There has been a growing trend of successful creators making a foray into startup investing. This week, we saw Jake Paul and entrepreneur Geoffrey Woo launch their own venture capital fund, which has been received with mixed reactions. Sway House, a collective of male TikTok creators, recently announced that they are raising a $15 million fund. And last week, Night Media, MrBeast’s management company, launched a $20 million venture fund, as well.
As an increasing number of successful creators try their hand at angel investing, Li’s Atelier Angels program wants to help them do it in an informed way. Through a two-month long cohort-based program, she plans to teach 30 creators how to angel invest, covering deal sourcing, picking, winning, and growing companies.
Creators are crucial to the success of UGC platforms. By creating content, they attract large consumer audiences, which help platforms build network effects. However, even though creators drive so much value for social platforms, they don’t enjoy any financial upside in the underlying platform’s success.
Instead, their income is tied to their social relevance in-the-moment, through monetization models including ads, sponsorships, and direct user payments. One small update to the platform’s discovery algorithm could have significant financial consequences for creators. In other words, social relevance—and creators’ careers—is fragile. Angel investing reduces these risks by enabling creators to diversify their income streams. Creators can have a financial upside in the platforms they help to grow.
Not every creator should angel invest. Most startups fail, so it’s inherently risky. Creators need to think about whether they would rather get guaranteed compensation upfront via sponsorships, or invest in a company that might potentially grant them exponential returns—or nothing at all.
There are also financial prerequisites to investing in most startups. One has to become an accredited investor, which means having an income over $200,000 or a net worth of over $1 million. Some startups like Republic are making it possible for non-accredited individuals to angel invest, but for now, opportunities are limited.
However, even if a creator meets the financial requirements, investing can be tricky.
Creators who are just starting out as investors tend to look at companies from an overly-consumer perspective, and not with an investor lens. This means they invest mostly in things they like and use themselves. To be sure, this can be a helpful perspective, but will tend to tilt a portfolio towards D2C products and other trendy consumer products rather than creating a portfolio of promising businesses. As Li says, “Just because you like staying in the hotel doesn’t mean you want to own it.”

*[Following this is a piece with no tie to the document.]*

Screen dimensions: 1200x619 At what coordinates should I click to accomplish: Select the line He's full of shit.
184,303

By contrast, professional investors develop decision-making frameworks that give them a better chance to understand which companies will deliver long-term value. They peek under the hood of a company to truly understand the business model, product, founding team, competitive landscape, and founder-market fit. They ask themselves questions like: is this founder obsessed with the market? Do they have a personal story and connection to the company that will resonate? Is their personality well-suited to the space?
All of these are important questions to ask, and they may not be apparent to a creator who is just starting their investment journey.

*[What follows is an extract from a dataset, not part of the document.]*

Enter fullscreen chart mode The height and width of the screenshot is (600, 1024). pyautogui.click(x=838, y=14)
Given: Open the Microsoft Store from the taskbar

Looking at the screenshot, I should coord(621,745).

But asking questions isn’t enough: one also needs to be able to interpret the answers. And in order to do that, the most important thing is putting in the reps to calibrate one’s judgment.

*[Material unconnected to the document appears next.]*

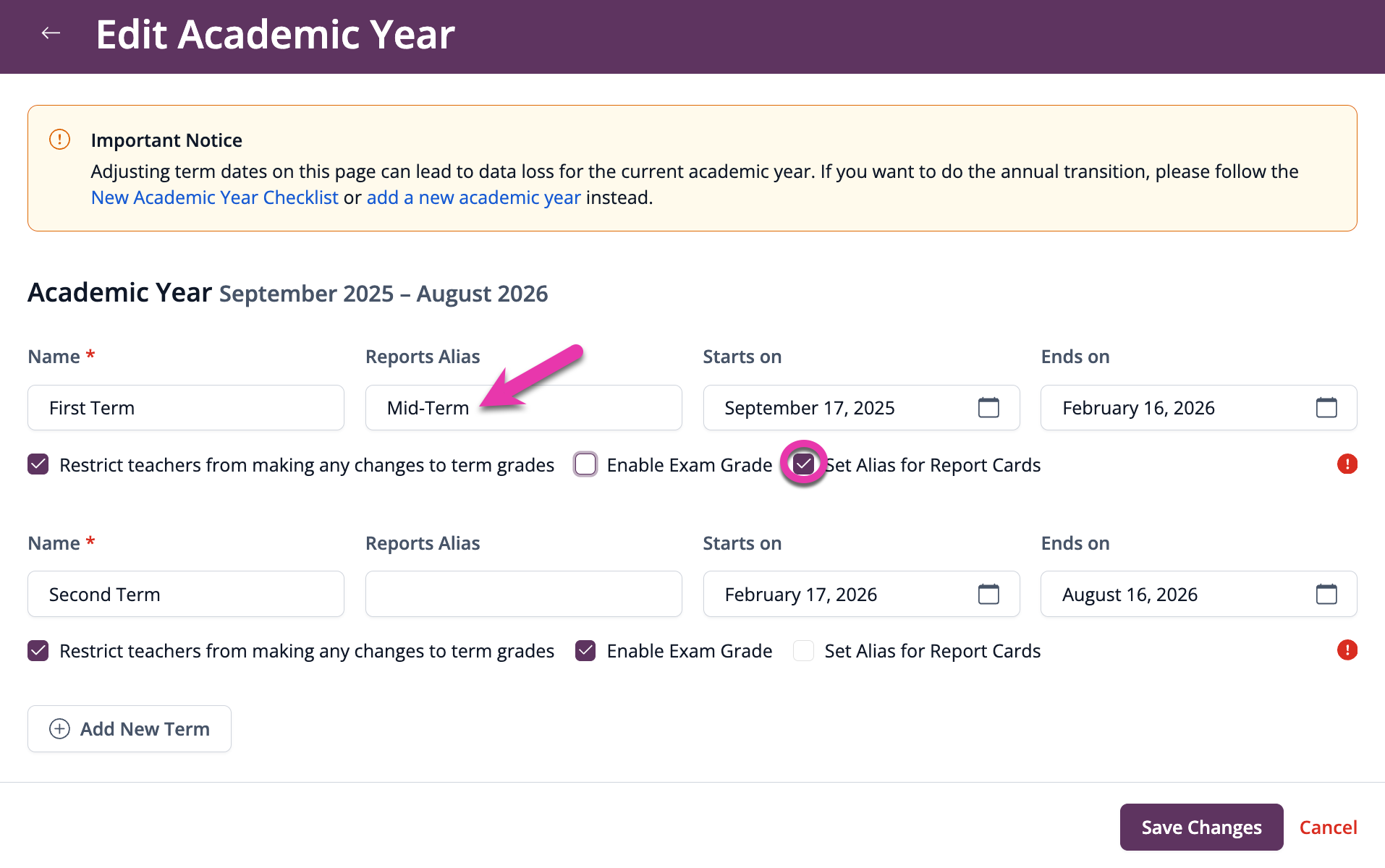This screenshot has height=868, width=1385.
Task: Open calendar for Second Term end date
Action: (1326, 595)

When Li started investing, she got excited about almost every team she met. But it was only after seeing hundreds of deals over the course of many months that she started to calibrate which founders were truly extraordinary.
Before making the leap into investing, creators should ask themselves whether they’re willing to dedicate the time required to hone their picking ability. If that’s not realistic, they should find experienced partners and mentors that they can lean on.
(Side note: As part of Li’s course, the cohort will take founder pitches together and discuss the deals afterwards. This kind of hands-on practice is the most tangible way to learn how to invest.)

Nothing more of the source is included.